Two dozen seniors at the Rankin County school joined family, friends and many others in a packed gymnasium for a ceremony geared to mimic that of “signing day” events for student-athletes.
“We always celebrate our athletes who get college scholarships,” said Lillian Sims, an English teacher at the school who organized the event with fellow teacher Racquel Ross.
About a year ago, one of Sims’ students received both an athletic and an academic scholarship. The academic one went unnoticed and uncelebrated, Sims said.
“I realized it was tangible evidence we’re prioritizing athletics when it comes to college, and not academics,” she said. “Most of our students will not have an athletic scholarship, so I decided to have this day in recognition of all those hardworking students who’ve never stood in front of a crowd before, but they’ve put in just as much effort.”
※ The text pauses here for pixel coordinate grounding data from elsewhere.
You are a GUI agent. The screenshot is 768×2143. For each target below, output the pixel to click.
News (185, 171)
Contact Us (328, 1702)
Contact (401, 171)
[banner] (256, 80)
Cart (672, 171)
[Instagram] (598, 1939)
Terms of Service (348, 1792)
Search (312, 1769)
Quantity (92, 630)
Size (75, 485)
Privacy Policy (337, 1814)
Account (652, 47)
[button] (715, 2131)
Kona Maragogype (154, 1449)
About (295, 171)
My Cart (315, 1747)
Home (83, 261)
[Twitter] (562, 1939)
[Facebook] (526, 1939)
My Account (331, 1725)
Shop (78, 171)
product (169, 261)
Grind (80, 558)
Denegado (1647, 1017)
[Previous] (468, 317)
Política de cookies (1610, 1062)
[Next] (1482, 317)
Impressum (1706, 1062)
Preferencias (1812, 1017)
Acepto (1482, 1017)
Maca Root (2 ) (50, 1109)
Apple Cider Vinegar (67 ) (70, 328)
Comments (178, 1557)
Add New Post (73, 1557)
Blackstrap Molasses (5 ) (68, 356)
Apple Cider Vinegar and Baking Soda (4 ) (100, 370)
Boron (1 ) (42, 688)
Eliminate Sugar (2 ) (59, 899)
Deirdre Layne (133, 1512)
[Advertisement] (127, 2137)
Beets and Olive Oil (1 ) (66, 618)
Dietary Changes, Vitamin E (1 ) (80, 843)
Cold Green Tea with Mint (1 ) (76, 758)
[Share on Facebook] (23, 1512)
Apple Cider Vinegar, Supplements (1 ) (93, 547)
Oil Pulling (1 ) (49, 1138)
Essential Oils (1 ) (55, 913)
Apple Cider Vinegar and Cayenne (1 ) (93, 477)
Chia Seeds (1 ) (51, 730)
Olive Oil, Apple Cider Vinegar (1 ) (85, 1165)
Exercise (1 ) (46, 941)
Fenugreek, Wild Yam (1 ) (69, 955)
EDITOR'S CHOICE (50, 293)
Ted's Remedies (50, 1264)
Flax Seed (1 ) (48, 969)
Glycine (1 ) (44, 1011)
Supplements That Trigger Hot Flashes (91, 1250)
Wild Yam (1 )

Many of the students highlighted during the event have received at least one academic scholarship to a two- or four-year institution and participated in multiple activities outside of class. Many are members of the Rankin County school’s Beta Club, National Honor Society chapter and/or Phi Theta Kappa organization.
Some, such as Julie Thompson, among 15 who signed a commitment to attend Hinds Community College, will be the first in their families to attend college.
“I’ll be majoring in nursing,” said Thompson, accompanied by several members of her family. Thompson is president of the school’s Beta Club, as well as a member of NHS and PTK. She’s also secured three scholarships from the college.
“I’ve always wanted to help and care for people. I’ve always had a big heart.”
Career-tech options, such as high-tech manufacturing jobs, are also on the radar of Pisgah’s scholarship class of 2016.
“Most of my family went to Hinds,” said Arryn Peterson, a Pisgah senior who plans to enter the college’s Industrial Maintenance program, which trains students to work in modern-day manufacturing plants with the latest mechanical and electronic equipment.
“I’ve read a lot about the Industrial Maintenance class, and I think it’ll be a great class for me to learn,” he said.
Others on the list of Pisgah’s scholarship students who plan to attend Hinds were Taylor Bolton, Weston Bowman, Stacy Cole, Sean Gill, Katelyn Griffith, Angela McCurdy, Emily Nelson, Tori Shoemaker, Emily Still, Lindsey Strother, Keona Watson, Alexis Windham and T.J. Yates.
Lt. Gov. Tate Reeves headed the list of public officials who spoke during the hour-long program, terming the special day for students “an awesome opportunity.” State Reps. Jay Hughes and Tom Miles also spoke during program.
“I get to speak to a lot of large groups,” Reeves said. “But, this morning is particularly special, because I get to speak to a group in my hometown, in the school district I graduated from, in the gym I played in, to celebrate the successes of these students behind me.”